Deuxième dieu de mon Panthéon: J-S Bach

Hier soir, après une journée éreintante, j'ai été me réfugier dans la douce chaleur des Bouffes du Nord, aux côté de ma p'tite Mutti et de ma chère Cécile. Deux heures et demi d'enchantement pour mes oreilles lasses d'entendre des gamins chahuter.

Les Concertos brandebourgeois, un paradis pour les oreilles. Sur instruments d'époque, vue de la corbeille, un délice pour les yeux.

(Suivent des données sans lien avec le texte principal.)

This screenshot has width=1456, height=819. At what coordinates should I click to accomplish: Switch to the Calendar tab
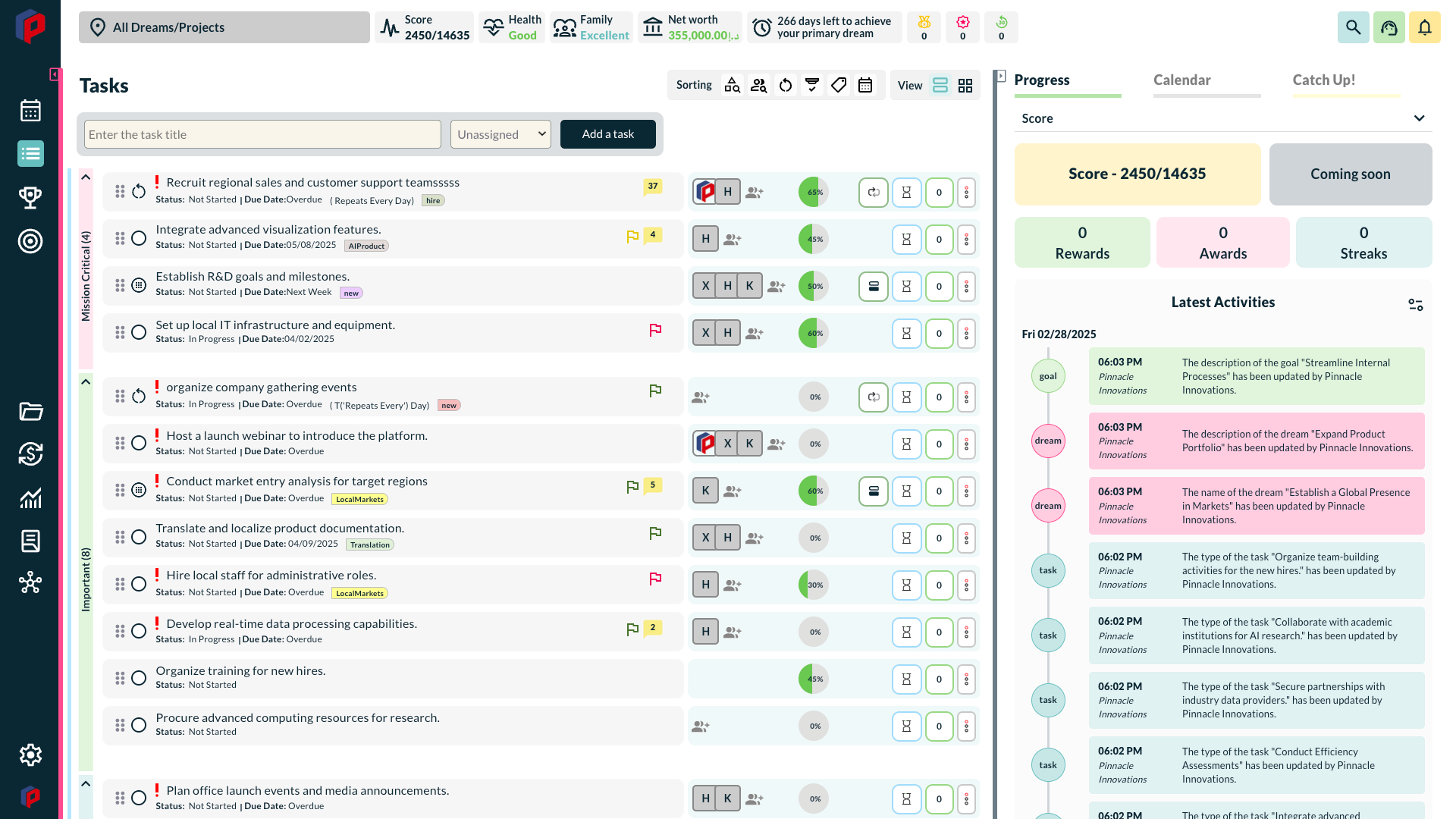pos(1181,80)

La langueur des violoncelles et violes de gambe m'endort, et je m'éveille aux applaudissement. J'ai dormi de ce sommeil irréel qui nous surprend dans toute salle de spectacle. Le silence religieux qui entoure les musiciens, l'obscurité qui apaise après l'agression des néons métropolitains, et la chaleur agréable qui vient panser les griffures du froid. Un sommeil qui nous prend sans prévenir, mais qui nous garde une oreille ouverte, pour recueillir les envoûtantes mélodies de Bach. Ce sommeil suivi d'un réveil que l'on ne voudrait jamais voir s'achever, un réveil où l'on ne sais plus où l'on est, tout en le sachant; un réveil environné d'une musique divine.

Les rayons tombent de la coupole sur les violons élégants, sur les cors scintillants, sur les flûtes agiles, sur le clavecin virtuose. Les mouvements se succèdent et m'enchantent.